• **How to complete this task**: Go to the line holding "This screenshot has height=234, width=505." in the entries below and write out exactly every line down to and including the line holding "You are a computer-use agent. This".

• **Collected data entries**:
■ ■ ■ ■ ■

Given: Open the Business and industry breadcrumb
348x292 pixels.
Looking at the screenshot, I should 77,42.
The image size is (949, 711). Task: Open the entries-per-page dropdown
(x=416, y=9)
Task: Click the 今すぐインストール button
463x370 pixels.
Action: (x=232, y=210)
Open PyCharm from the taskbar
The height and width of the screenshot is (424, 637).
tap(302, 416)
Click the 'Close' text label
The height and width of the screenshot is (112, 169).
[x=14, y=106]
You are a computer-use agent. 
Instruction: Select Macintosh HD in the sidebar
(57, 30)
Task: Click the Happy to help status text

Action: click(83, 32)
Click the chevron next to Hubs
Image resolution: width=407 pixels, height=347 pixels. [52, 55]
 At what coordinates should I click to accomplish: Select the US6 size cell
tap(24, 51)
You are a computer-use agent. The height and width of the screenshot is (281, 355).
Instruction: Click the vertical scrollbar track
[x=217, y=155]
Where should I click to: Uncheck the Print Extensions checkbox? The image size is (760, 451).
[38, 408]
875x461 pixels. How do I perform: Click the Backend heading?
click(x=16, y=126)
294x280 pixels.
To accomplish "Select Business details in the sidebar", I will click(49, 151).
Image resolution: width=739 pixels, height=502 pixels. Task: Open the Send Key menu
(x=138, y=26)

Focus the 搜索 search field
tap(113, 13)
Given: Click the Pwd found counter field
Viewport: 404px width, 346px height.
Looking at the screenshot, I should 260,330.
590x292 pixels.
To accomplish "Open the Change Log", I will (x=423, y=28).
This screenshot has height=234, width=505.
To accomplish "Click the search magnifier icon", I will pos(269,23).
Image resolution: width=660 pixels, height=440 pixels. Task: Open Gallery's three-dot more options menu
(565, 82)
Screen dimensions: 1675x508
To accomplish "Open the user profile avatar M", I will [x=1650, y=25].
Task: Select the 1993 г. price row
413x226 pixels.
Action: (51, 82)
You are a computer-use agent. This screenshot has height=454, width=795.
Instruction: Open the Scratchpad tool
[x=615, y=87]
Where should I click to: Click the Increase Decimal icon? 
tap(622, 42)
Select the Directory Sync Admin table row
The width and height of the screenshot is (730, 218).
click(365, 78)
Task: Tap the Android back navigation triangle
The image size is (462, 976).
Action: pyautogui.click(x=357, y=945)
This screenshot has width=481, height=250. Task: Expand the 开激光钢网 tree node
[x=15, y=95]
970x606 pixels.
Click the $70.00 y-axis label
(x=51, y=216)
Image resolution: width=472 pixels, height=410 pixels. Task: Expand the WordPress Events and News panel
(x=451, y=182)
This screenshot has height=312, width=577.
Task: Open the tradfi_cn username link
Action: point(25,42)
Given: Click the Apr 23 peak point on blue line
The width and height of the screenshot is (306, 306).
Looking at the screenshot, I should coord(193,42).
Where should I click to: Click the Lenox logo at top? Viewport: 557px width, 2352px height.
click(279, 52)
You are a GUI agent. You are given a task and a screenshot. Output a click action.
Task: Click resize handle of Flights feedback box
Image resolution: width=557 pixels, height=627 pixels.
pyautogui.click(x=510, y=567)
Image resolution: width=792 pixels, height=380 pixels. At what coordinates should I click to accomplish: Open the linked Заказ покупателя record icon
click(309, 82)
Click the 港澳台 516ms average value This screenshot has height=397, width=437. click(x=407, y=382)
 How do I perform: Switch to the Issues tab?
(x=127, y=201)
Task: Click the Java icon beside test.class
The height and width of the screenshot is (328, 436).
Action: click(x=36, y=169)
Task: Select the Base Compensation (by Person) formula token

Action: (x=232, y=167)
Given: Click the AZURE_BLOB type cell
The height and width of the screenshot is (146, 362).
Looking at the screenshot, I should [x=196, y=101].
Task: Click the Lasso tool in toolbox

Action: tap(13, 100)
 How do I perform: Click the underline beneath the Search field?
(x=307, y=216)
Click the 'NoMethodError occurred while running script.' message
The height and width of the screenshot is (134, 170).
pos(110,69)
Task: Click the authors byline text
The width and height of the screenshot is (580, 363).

■ ■ ■ ■ ■

• **Response to this exercise**:
This screenshot has height=234, width=505.
To accomplish "Click the search magnifier icon", I will pos(269,23).
Image resolution: width=660 pixels, height=440 pixels. Task: Open Gallery's three-dot more options menu
(565, 82)
Screen dimensions: 1675x508
To accomplish "Open the user profile avatar M", I will [x=1650, y=25].
Task: Select the 1993 г. price row
413x226 pixels.
Action: (51, 82)
You are a computer-use agent. This screenshot has height=454, width=795.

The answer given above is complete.